**Work required**. Your output should repeat each record below with no differences.

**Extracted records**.
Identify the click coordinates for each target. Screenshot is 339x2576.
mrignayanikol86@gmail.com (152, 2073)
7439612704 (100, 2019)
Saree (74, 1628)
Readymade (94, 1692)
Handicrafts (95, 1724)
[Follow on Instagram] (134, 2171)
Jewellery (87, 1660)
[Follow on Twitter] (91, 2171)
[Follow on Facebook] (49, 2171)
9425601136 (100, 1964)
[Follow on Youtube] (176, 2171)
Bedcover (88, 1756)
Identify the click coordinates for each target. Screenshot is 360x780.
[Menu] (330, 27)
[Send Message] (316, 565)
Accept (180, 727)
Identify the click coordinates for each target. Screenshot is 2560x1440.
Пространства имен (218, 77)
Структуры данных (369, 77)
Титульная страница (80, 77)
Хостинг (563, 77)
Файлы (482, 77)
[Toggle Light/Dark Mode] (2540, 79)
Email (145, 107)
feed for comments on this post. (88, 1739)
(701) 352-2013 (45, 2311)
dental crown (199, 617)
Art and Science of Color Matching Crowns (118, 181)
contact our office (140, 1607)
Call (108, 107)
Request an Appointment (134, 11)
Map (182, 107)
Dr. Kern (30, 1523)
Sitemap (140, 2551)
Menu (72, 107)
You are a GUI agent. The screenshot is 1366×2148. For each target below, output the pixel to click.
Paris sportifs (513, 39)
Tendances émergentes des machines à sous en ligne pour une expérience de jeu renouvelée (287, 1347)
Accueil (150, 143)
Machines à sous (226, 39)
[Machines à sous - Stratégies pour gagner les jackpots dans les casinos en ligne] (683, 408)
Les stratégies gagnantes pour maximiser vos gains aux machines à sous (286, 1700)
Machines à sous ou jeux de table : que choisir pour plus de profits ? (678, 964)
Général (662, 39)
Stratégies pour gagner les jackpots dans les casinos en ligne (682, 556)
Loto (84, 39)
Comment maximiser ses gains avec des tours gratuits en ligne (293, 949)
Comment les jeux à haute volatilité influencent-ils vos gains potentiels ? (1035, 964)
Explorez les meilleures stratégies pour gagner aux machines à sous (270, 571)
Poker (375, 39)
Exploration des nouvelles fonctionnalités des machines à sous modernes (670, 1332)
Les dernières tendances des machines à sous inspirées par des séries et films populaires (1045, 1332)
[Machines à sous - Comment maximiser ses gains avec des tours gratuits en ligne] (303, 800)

**Answer for this exercise**.
Identify the click coordinates for each target. Screenshot is 339x2576.
mrignayanikol86@gmail.com (152, 2073)
7439612704 (100, 2019)
Saree (74, 1628)
Readymade (94, 1692)
Handicrafts (95, 1724)
[Follow on Instagram] (134, 2171)
Jewellery (87, 1660)
[Follow on Twitter] (91, 2171)
[Follow on Facebook] (49, 2171)
9425601136 (100, 1964)
[Follow on Youtube] (176, 2171)
Bedcover (88, 1756)
Identify the click coordinates for each target. Screenshot is 360x780.
[Menu] (330, 27)
[Send Message] (316, 565)
Accept (180, 727)
Identify the click coordinates for each target. Screenshot is 2560x1440.
Пространства имен (218, 77)
Структуры данных (369, 77)
Титульная страница (80, 77)
Хостинг (563, 77)
Файлы (482, 77)
[Toggle Light/Dark Mode] (2540, 79)
Email (145, 107)
feed for comments on this post. (88, 1739)
(701) 352-2013 (45, 2311)
dental crown (199, 617)
Art and Science of Color Matching Crowns (118, 181)
contact our office (140, 1607)
Call (108, 107)
Request an Appointment (134, 11)
Map (182, 107)
Dr. Kern (30, 1523)
Sitemap (140, 2551)
Menu (72, 107)
You are a GUI agent. The screenshot is 1366×2148. For each target below, output the pixel to click.
Paris sportifs (513, 39)
Tendances émergentes des machines à sous en ligne pour une expérience de jeu renouvelée (287, 1347)
Accueil (150, 143)
Machines à sous (226, 39)
[Machines à sous - Stratégies pour gagner les jackpots dans les casinos en ligne] (683, 408)
Les stratégies gagnantes pour maximiser vos gains aux machines à sous (286, 1700)
Machines à sous ou jeux de table : que choisir pour plus de profits ? (678, 964)
Général (662, 39)
Stratégies pour gagner les jackpots dans les casinos en ligne (682, 556)
Loto (84, 39)
Comment maximiser ses gains avec des tours gratuits en ligne (293, 949)
Comment les jeux à haute volatilité influencent-ils vos gains potentiels ? (1035, 964)
Explorez les meilleures stratégies pour gagner aux machines à sous (270, 571)
Poker (375, 39)
Exploration des nouvelles fonctionnalités des machines à sous modernes (670, 1332)
Les dernières tendances des machines à sous inspirées par des séries et films populaires (1045, 1332)
[Machines à sous - Comment maximiser ses gains avec des tours gratuits en ligne] (303, 800)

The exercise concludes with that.